Be aware that the weight of the Mill Table will be far more than the drill press platform, and perhaps shouldn't be hung from the column, but supported by the base.


----------



## mike837go (Aug 7, 2015)

Another vote for "Go for it!"

Definitely will help getting the work piece aligned for drilling. Instead of it wandering off as you tighten the vise.


----------



## taycat (Aug 7, 2015)

won't use it for milling.
got project coming up that it'll be gret for.


----------



## Bill Gruby (Aug 7, 2015)

A better idea since there is no table would be a Rotary Table with XY capabilities.

"Billy G"


----------



## kwoodhands (Sep 27, 2015)

taycat said:


> picked nice drill press from factory closure ( thats now 6 i have).
> no table with it as they had jig on it, as got rack and gear still on it so fitting table pce of cake.
> thing is someone i know is getting rid of milling machine ( benchtop type ) as needs all new bearings in head and motor is naff.
> i can have it for scrap value, is it going to be worth trying to fit table from it to drill?



I had a milling table on my larger drill press, not from a used machine but a new purchase.Worked very well for accurate drilling of parts.I removed it ,still have it but not on the drill press.
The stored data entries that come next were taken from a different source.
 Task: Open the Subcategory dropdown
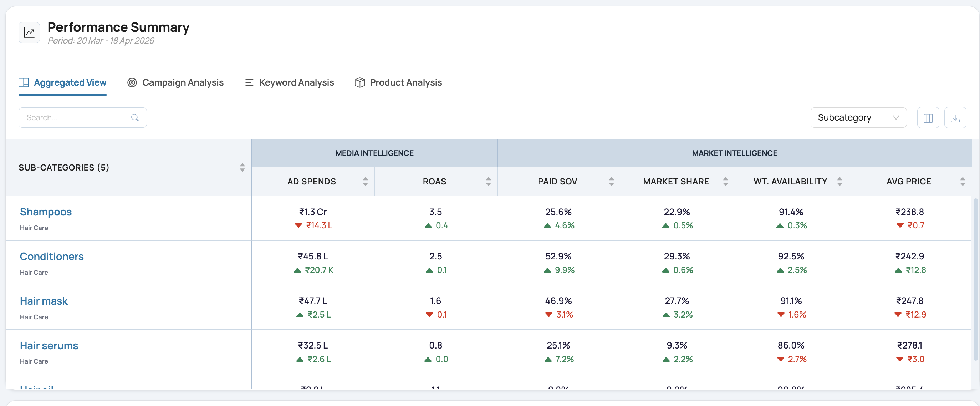(858, 118)
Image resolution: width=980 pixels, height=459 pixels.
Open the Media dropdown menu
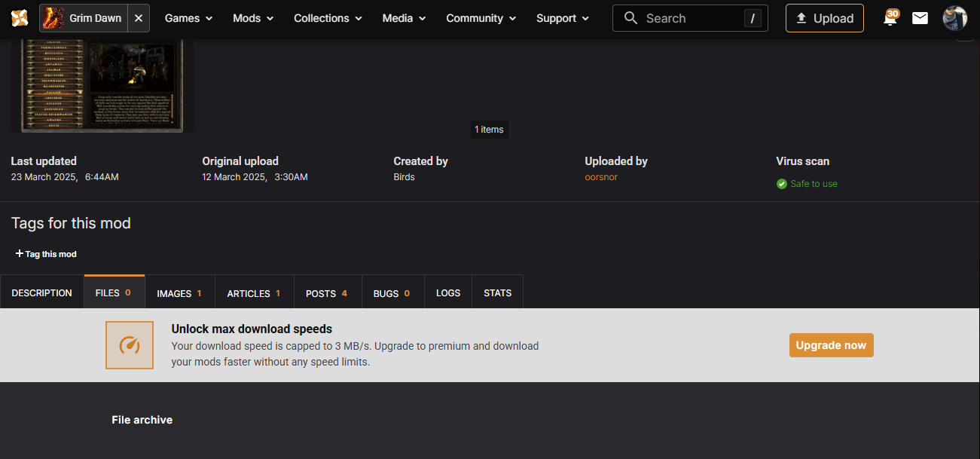click(x=404, y=18)
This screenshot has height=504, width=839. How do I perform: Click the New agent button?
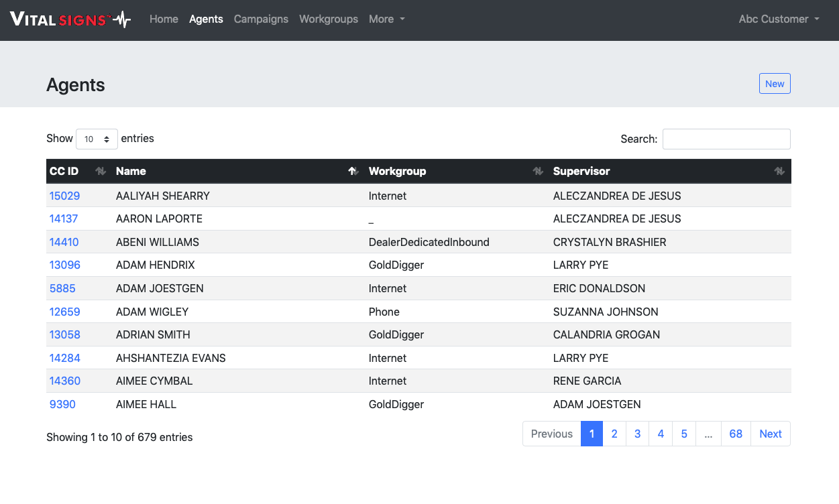pyautogui.click(x=775, y=84)
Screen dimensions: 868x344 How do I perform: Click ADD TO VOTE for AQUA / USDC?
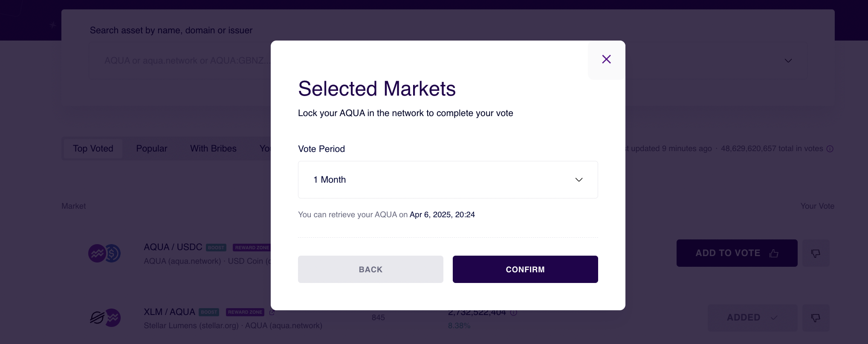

I'll put it back when needed.
mike


----------



## kd4gij (Sep 28, 2015)

I have an x y table on my drill press also. For drilling of cores.


----------



## louosten (Oct 4, 2015)

I have an older, heavy, 16" bench drill press that I'd like to do some part time 'light' milling on. I've done this on my 10" Craftsman bench model. Yes, it's not set up for milling, and the single row ball bearings near the chuck do not handle side loads, but you can do it if you're careful and take light cuts. The bearings 'take it on the chin' and will probably suffer an early demise, so keep I this in mind.


My question, in rebuilding the old machine, is, are there double row bearings available that you can obtain to replace the older single row OEM bearings, thereby being better able to handle the side loads? The quill and chuck on this old machine are pretty beefy and there is very little distance between the two, making it fairly rigid. I have an x/y table that would clamp nicely to the base, which has a machined T-slot surface.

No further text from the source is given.